Planet Puzzle League
(see some epic Planet Puzzle Leagueing featuring a x77 combo)
This game thinks like Tetris: take a brilliant idea, add increasing speed, a simple scoring system and some fun shapes and bring to the boil. All you have to do in Planet Puzzle League is line up three similar blocks in a row to remove them from the game. The graphics might be simple but you won’t notice that as you slide blocks frantically around the screen.
PSP
LocoRoco
(see some singing blobs)
Most great travel games take a single innovation or idea and craft the most addictive gameplay possible around that single idea. LocoRoco is no exception. Imagine controlling hallucinatory blobs of colour by tilting the world they live in using the PSP’s shoulder buttons, and you have LocoRoco.
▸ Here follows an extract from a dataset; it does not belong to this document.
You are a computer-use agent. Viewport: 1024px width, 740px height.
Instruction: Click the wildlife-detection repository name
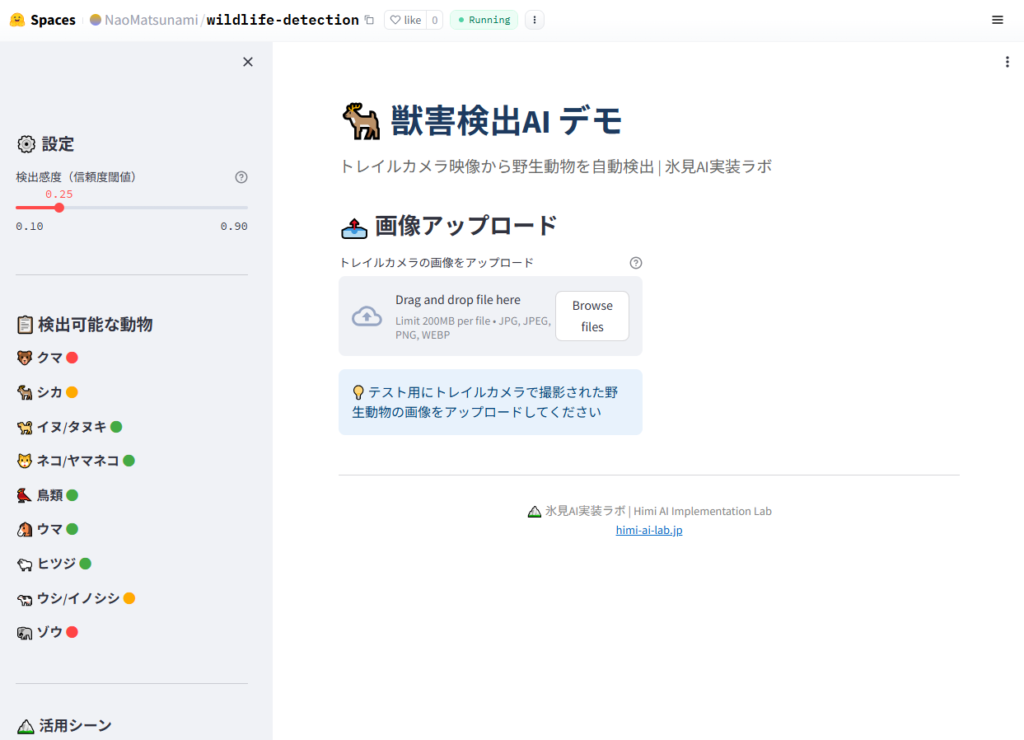pos(283,20)
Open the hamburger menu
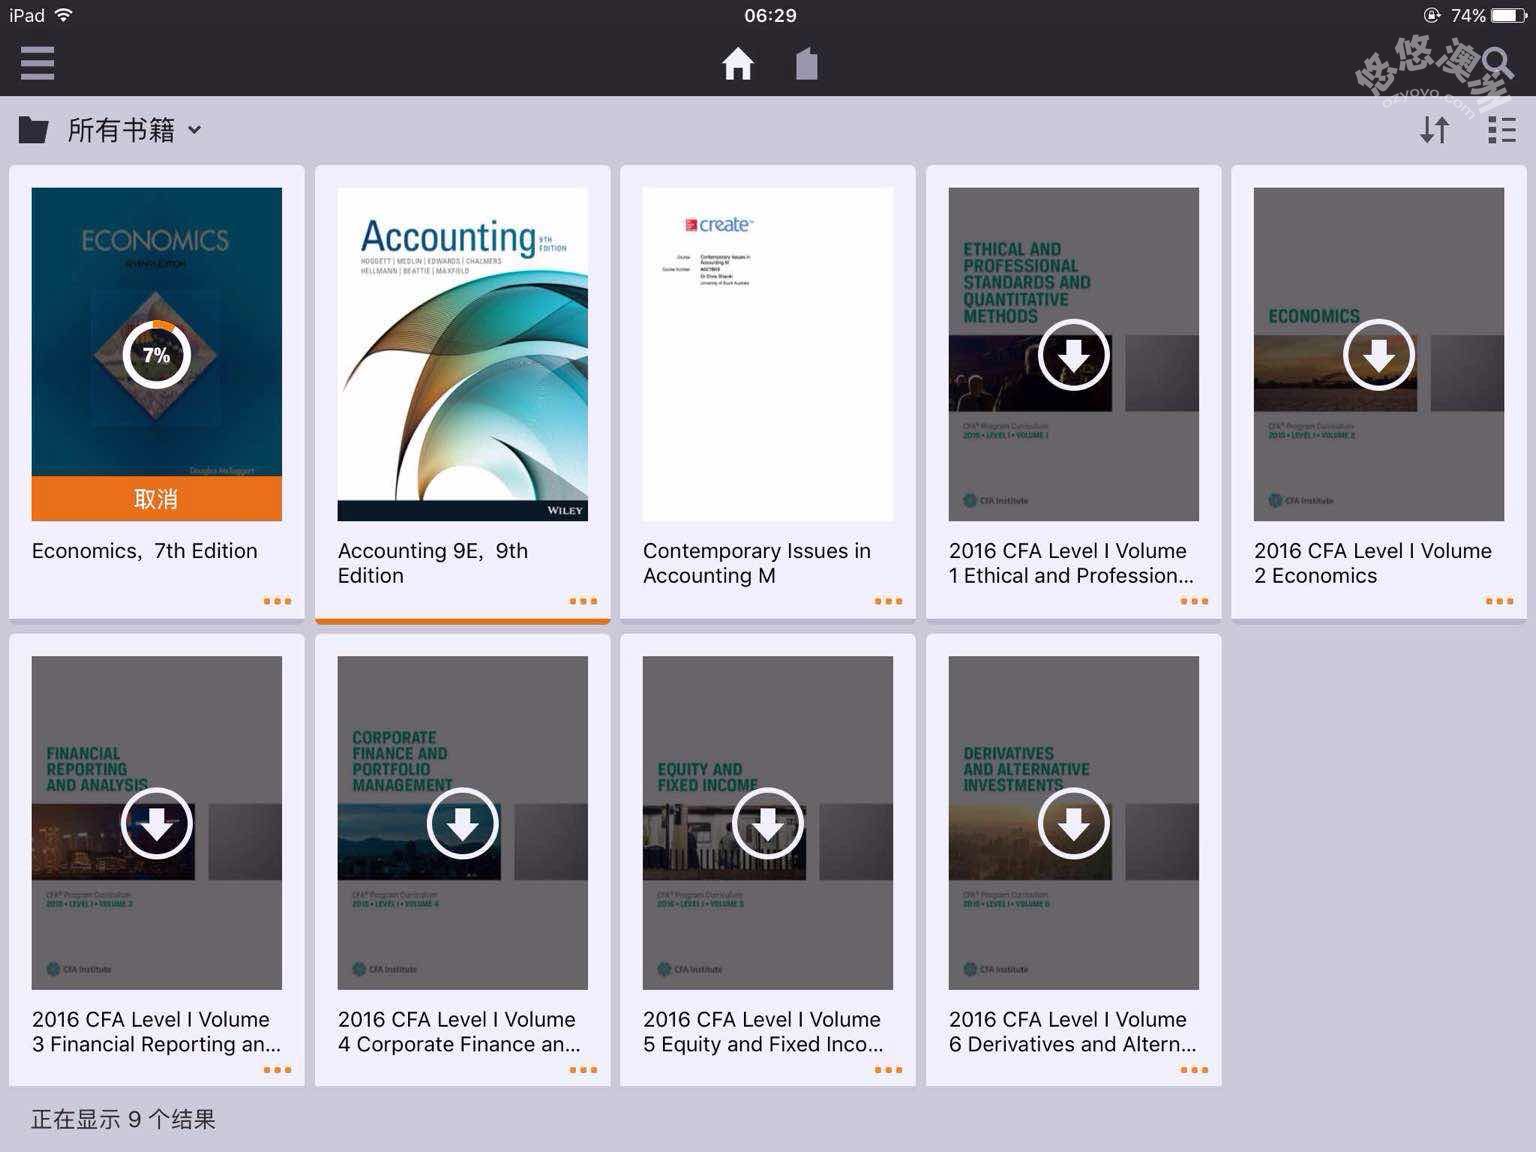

A perfect pick up and play game that will entertain you for a few minutes or a few hours while you wait for your plane.
Patapon
(see a song that you won’t ever be able to get out of your head)
If you can’t dance, don’t go anywhere near Patapon. An infectious strategy-lite game that utilises the PSP’s controls as drum pads, it’s an original proposition that is dependent on your ability to get rhythm. Taking the role of a deity, you must guide your subjects on their quest by bongoing out instructions to them in the form of drum beats, the rhythms of which get more complex the further you progress in the game. Combine that with some gorgeous visuals and you have a winner.
Tekken: Dark Resurrection
(see a laser-eyed angel badass kick seven craps out of a wooden Bender)
It may be nearly half a decade old, but one of the PSP’s best early titles remains one of the best. Coming back to Dark Resurrection after playing other fighters is a reminder of just how perfectly balanced the Tekken franchise is. Not only that, the graphics stand up well considering the age of the game and the bonus modes ensure that, even when you’ve exhausted every option in the standard game, there’s plenty more to do. Even better, with the imminent launch of the Sony PSP Go, you can now pick this game up for less money than a sandwich at the airport newsagents.